YOUR GOAL
Would you work out how many of the lines below hold "computer" and reply with nothing but the number?

───── RECORDS PROVIDED ─────

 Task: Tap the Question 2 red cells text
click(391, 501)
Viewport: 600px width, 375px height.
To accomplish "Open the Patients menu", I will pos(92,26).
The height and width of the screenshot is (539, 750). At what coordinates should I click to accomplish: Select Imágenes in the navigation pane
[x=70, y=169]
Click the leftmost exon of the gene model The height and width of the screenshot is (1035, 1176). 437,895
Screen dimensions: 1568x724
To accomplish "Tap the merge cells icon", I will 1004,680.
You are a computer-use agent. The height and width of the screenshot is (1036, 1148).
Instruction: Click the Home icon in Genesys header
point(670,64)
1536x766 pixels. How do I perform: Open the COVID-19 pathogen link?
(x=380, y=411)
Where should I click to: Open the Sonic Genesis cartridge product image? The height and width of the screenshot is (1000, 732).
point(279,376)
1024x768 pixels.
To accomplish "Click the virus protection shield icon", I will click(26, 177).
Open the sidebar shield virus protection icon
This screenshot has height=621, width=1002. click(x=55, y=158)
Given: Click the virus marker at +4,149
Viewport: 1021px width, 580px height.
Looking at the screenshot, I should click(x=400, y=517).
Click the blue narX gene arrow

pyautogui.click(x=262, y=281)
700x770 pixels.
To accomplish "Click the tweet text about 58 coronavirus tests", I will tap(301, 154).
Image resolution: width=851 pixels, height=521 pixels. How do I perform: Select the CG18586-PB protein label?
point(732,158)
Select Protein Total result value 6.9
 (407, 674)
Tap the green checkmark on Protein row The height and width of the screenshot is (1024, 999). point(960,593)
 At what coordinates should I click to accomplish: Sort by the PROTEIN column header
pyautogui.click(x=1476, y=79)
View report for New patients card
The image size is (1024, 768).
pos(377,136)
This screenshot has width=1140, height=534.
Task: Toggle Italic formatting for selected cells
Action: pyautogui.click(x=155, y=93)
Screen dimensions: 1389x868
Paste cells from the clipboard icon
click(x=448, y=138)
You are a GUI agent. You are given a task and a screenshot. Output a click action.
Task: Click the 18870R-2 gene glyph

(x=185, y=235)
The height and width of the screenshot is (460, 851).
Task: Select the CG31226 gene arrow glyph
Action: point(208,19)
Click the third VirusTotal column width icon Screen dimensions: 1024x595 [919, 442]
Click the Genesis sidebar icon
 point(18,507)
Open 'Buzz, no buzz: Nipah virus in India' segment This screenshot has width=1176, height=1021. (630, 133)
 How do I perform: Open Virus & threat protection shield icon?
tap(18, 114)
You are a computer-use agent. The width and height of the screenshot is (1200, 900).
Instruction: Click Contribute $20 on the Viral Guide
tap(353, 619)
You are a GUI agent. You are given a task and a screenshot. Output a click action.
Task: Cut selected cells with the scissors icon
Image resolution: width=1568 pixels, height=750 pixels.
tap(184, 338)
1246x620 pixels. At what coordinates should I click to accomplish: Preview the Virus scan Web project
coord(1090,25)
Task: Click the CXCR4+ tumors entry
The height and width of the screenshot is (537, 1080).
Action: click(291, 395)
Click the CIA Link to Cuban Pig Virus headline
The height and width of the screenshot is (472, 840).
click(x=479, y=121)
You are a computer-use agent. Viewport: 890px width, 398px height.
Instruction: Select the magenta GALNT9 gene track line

─────

TASK ANSWER
3